#### Data rows
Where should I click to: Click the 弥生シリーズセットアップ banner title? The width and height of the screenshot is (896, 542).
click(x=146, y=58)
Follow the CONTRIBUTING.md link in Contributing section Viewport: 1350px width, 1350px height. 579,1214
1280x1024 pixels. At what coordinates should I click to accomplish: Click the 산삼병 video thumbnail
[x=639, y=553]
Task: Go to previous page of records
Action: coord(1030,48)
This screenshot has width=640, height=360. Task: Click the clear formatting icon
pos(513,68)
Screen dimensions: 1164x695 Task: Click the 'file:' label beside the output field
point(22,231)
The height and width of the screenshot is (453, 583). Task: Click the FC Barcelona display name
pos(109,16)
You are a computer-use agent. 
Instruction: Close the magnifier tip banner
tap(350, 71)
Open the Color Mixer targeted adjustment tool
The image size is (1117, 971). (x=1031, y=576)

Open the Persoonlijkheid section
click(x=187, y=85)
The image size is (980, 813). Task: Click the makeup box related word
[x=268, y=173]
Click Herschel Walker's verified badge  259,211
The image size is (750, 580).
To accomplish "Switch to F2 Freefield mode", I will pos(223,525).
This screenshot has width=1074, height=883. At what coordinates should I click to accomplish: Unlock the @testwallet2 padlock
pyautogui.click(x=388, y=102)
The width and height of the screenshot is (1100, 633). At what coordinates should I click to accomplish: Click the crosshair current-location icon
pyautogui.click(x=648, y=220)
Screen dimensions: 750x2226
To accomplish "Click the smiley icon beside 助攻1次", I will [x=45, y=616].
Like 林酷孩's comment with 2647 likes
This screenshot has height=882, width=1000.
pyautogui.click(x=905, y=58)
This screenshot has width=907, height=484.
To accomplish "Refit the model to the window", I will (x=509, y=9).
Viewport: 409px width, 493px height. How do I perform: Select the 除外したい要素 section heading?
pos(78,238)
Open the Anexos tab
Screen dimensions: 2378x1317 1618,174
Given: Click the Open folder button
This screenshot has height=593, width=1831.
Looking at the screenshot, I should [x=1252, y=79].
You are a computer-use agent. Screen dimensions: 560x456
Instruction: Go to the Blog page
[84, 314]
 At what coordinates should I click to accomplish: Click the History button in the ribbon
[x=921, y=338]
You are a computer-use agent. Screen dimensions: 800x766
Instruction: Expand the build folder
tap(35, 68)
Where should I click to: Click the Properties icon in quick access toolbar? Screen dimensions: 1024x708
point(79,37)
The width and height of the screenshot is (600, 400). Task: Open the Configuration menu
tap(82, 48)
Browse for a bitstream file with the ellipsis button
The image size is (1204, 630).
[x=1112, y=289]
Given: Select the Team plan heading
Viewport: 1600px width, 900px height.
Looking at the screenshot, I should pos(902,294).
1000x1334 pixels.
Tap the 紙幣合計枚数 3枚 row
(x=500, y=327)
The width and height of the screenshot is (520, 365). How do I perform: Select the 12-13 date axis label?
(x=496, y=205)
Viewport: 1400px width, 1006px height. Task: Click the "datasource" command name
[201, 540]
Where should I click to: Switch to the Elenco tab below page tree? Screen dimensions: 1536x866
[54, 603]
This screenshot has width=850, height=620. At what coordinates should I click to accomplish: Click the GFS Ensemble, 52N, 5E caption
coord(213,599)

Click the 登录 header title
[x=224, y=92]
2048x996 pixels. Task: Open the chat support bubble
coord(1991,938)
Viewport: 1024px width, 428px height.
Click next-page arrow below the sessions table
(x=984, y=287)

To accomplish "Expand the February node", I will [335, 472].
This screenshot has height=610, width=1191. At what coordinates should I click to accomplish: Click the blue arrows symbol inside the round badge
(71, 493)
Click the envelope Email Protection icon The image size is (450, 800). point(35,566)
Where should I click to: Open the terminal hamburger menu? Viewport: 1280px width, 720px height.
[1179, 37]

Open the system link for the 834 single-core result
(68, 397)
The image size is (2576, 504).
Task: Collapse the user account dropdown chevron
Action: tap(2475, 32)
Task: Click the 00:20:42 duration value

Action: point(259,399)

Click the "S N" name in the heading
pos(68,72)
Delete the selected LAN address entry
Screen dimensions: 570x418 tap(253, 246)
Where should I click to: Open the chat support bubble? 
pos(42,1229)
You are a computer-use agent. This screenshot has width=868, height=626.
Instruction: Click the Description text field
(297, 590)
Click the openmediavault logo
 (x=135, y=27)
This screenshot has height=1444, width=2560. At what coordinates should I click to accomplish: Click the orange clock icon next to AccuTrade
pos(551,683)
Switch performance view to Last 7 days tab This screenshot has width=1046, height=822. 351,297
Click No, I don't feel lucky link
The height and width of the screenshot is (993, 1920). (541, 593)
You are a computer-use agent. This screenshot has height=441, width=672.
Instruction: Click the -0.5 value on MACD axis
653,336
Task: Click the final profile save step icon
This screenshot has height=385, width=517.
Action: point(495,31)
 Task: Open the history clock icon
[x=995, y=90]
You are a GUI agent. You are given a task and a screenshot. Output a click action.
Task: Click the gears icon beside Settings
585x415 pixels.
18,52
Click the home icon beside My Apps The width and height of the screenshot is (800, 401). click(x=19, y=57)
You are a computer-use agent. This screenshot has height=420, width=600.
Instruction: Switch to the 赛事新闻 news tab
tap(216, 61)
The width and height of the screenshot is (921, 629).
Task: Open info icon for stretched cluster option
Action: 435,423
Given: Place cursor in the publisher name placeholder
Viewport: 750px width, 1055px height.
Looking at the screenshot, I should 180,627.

#### Task
Count the lines in the records above that contain the word "axis", matching case exactly, and reply with only that number.

#### Output of the exercise
2